Studio album by Hanzel und Gretyl
- Released: May 20, 2003
- Recorded: Kinderland Studios, New York City 2002–2003
- Genre: Industrial metal
- Length: 49:18
- Label: Metropolis Records
- Producer: Hanzel und Gretyl

Hanzel und Gretyl chronology
| Transmissions from Uranus (1997) | Über alles (2003) | Scheissmessiah! (2004) |

= Über alles (album) =

2003 Hanzel und Gretyl album

Über alles is the third studio album by American industrial metal band Hanzel und Gretyl, released on May 20, 2003 via Metropolis Records. The album was critically well-received and is generally regarded as the group's most prominent and identifiable work to date. The album is the first of a highly conceptualized trilogy of DIY industrial metal operas that denote a distinct change in style for the group marked by aggressive metal style guitar riffs, gritty orchestral sampling and guttural German spoken vocals.

TASK INSTRUCTIONS:
[1] Which label released the album, according to the Über alles article?
[2] Print the passage of the Über alles article from "Hanzel und Gretyl chronology" to "German spoken vocals.", word for word.

MATERIAL:
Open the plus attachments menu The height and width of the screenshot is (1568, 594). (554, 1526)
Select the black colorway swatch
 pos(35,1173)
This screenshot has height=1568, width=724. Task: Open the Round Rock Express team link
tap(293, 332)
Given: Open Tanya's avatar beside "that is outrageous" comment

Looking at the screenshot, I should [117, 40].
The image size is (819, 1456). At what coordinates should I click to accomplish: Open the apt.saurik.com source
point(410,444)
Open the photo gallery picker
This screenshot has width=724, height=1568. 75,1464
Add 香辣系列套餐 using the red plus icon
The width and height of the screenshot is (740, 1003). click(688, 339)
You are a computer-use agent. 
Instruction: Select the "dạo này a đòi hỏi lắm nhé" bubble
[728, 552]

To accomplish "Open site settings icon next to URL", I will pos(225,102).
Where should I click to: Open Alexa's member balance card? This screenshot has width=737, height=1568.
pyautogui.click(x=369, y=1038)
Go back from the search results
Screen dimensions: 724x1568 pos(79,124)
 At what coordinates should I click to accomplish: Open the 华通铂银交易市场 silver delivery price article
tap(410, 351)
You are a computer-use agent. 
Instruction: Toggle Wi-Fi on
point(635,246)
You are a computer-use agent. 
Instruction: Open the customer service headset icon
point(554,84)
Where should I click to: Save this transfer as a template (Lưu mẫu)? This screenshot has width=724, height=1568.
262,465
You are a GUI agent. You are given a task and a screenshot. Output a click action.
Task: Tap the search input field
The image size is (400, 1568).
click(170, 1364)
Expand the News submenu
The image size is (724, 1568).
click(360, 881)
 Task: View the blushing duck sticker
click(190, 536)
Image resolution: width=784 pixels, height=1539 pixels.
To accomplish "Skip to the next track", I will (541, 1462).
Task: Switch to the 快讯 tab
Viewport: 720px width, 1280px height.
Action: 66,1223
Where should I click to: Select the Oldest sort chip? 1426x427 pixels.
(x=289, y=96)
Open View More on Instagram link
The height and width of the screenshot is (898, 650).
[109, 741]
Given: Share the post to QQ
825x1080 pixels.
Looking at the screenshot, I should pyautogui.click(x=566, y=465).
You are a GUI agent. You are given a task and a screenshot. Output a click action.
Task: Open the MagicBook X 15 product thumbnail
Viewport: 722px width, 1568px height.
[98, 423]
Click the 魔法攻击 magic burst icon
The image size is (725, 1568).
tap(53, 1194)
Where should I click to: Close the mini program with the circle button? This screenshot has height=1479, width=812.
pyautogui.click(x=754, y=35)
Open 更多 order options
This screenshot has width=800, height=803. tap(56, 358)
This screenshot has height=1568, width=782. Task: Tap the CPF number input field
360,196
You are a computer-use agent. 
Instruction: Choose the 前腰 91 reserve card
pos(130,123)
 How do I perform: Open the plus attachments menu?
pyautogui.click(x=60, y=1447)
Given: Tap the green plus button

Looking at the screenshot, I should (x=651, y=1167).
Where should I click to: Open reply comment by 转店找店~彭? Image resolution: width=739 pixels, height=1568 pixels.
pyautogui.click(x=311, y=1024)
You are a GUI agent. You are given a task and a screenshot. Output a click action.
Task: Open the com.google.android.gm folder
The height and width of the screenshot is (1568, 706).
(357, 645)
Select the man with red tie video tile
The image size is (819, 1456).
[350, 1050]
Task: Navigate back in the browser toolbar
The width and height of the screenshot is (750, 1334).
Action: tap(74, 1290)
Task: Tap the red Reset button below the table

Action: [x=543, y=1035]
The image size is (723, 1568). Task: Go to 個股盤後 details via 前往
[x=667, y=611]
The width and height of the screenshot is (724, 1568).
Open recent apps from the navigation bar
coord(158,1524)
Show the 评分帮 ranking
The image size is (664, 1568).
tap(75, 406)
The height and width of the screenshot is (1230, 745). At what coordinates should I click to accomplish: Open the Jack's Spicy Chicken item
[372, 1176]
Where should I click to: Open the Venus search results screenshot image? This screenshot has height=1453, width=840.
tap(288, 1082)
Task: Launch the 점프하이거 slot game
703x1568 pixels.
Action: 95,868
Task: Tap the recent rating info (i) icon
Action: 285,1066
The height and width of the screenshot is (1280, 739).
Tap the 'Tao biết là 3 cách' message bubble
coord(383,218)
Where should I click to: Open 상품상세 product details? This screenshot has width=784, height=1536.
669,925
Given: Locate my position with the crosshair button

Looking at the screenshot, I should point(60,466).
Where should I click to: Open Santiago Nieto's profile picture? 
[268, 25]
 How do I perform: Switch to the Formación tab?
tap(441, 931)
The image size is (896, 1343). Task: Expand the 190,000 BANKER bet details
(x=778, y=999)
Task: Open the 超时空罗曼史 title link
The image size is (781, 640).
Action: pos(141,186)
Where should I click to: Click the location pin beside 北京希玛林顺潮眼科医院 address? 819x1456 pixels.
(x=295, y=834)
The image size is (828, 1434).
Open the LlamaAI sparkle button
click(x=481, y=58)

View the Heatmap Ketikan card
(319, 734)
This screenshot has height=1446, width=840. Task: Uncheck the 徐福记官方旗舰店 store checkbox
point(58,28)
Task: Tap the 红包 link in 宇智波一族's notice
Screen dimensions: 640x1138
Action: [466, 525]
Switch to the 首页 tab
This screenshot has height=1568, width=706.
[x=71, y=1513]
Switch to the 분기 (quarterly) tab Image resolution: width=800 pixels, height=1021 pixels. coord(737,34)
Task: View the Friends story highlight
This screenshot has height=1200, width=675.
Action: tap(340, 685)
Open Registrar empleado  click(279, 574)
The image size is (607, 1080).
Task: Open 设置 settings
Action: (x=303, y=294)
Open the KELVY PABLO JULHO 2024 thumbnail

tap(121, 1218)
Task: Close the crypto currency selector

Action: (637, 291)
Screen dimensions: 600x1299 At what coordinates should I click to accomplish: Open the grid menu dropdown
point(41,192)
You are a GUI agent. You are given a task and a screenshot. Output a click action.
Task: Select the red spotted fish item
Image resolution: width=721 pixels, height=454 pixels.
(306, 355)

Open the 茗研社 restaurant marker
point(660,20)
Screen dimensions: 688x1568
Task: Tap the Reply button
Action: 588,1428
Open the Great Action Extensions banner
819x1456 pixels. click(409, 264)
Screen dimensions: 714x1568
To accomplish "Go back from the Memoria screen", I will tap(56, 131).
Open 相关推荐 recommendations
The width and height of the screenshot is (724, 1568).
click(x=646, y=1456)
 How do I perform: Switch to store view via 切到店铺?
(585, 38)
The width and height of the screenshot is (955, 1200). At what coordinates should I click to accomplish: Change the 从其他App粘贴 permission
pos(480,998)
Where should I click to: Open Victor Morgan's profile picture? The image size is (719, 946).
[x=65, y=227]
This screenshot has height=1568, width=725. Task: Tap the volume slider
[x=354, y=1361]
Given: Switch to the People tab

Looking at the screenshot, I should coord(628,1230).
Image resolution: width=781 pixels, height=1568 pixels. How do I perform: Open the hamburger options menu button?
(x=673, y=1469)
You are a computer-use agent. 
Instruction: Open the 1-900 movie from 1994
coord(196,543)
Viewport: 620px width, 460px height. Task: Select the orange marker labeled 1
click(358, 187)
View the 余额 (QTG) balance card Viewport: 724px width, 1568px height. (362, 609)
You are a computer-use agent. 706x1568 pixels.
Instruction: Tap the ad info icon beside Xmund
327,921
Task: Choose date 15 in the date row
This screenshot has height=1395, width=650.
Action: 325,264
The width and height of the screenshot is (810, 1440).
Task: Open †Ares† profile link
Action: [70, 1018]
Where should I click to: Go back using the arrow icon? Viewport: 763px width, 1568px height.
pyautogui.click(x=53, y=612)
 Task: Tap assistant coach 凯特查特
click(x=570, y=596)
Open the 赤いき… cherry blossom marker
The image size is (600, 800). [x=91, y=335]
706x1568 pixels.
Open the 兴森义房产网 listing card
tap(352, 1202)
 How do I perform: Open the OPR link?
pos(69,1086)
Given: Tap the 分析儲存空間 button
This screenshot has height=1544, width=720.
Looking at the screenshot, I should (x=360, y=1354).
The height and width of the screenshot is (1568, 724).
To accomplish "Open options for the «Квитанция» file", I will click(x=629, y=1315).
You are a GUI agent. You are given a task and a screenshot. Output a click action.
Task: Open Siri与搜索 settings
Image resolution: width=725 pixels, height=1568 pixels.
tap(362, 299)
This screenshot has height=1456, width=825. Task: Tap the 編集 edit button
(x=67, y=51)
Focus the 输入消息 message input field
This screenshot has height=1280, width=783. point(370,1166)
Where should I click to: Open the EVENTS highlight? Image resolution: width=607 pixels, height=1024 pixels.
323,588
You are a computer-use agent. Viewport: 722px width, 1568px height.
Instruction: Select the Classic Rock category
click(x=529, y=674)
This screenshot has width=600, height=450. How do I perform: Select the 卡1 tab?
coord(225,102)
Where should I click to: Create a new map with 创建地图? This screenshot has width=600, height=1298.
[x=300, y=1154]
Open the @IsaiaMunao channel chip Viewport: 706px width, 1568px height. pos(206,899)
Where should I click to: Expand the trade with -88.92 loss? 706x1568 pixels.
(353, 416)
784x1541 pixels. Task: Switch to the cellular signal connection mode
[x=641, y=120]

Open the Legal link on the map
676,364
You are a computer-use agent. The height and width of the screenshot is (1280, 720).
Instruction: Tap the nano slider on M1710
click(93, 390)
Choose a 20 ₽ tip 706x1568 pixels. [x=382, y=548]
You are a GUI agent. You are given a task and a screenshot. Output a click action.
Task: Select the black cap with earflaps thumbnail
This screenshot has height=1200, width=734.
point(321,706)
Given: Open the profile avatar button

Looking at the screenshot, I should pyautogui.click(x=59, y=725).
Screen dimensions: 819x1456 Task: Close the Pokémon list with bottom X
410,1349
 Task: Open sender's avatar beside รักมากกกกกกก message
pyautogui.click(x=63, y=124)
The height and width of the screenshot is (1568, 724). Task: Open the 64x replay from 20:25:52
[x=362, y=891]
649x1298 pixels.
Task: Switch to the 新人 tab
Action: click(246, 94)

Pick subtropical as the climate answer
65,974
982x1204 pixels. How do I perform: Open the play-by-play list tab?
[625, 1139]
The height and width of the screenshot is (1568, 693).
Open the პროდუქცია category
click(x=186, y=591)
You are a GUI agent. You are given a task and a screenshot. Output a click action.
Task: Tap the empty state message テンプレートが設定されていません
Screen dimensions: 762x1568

OUTPUTS:
[1] Metropolis Records

[2]
Hanzel und Gretyl chronology
| Transmissions from Uranus (1997) | Über alles (2003) | Scheissmessiah! (2004) |

= Über alles (album) =

2003 Hanzel und Gretyl album

Über alles is the third studio album by American industrial metal band Hanzel und Gretyl, released on May 20, 2003 via Metropolis Records. The album was critically well-received and is generally regarded as the group's most prominent and identifiable work to date. The album is the first of a highly conceptualized trilogy of DIY industrial metal operas that denote a distinct change in style for the group marked by aggressive metal style guitar riffs, gritty orchestral sampling and guttural German spoken vocals.